» Dane do lokalizowania opisanych obiektów
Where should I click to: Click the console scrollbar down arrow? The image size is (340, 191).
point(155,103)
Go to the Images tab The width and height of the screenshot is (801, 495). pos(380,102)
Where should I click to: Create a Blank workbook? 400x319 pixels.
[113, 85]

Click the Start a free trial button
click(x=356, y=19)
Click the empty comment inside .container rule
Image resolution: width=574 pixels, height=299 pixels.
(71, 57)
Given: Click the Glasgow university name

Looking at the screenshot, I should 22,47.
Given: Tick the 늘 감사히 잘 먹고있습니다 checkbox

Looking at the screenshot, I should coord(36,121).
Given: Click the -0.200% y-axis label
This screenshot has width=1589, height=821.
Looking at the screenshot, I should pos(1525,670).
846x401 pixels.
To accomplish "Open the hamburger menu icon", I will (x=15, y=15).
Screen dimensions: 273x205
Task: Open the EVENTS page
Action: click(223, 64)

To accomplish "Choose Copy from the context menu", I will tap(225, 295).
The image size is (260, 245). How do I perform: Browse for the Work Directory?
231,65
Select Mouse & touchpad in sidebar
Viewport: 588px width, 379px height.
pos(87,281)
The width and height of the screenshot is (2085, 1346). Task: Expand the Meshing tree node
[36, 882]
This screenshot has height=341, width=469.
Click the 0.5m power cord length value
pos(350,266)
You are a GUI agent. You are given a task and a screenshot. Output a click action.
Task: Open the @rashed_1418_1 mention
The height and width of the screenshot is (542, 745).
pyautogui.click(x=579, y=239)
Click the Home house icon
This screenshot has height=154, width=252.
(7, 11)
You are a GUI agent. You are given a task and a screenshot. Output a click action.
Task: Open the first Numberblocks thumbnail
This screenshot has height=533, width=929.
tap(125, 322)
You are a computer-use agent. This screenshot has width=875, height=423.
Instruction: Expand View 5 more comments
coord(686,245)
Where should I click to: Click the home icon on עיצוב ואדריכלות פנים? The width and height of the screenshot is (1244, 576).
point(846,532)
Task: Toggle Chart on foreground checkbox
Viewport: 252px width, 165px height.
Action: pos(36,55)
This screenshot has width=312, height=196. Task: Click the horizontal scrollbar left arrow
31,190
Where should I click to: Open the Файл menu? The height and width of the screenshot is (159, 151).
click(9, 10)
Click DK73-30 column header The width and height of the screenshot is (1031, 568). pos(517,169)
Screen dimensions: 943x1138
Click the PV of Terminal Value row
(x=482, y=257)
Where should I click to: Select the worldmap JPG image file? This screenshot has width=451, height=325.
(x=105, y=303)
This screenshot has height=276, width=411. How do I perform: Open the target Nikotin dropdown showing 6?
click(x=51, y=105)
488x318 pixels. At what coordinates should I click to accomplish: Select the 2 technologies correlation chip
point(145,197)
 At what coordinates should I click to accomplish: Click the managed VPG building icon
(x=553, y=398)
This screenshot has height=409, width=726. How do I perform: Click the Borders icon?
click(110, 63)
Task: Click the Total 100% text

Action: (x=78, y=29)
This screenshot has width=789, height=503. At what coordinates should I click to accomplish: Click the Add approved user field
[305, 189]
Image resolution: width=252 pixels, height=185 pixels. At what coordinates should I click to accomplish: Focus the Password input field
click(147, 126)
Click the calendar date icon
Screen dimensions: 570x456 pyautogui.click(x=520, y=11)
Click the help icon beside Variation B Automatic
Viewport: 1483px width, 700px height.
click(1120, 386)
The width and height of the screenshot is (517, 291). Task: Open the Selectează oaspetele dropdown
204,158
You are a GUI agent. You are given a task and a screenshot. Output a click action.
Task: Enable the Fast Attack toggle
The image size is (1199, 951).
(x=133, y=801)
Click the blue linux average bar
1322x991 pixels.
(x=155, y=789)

» Ćwiczenie
Proszę przytoczyć w całości wiersze od początku danych do wiersza z „click(x=356, y=19)” włącznie, przesuwając każdą współrzędną w odpowiedziach o 117, czyli dodając do niej 117.

» Odpowiedź do ćwiczenia
Where should I click to: Click the console scrollbar down arrow? The image size is (340, 191).
point(272,220)
Go to the Images tab The width and height of the screenshot is (801, 495). pos(497,219)
Where should I click to: Create a Blank workbook? 400x319 pixels.
[230, 202]

Click the Start a free trial button
click(x=473, y=136)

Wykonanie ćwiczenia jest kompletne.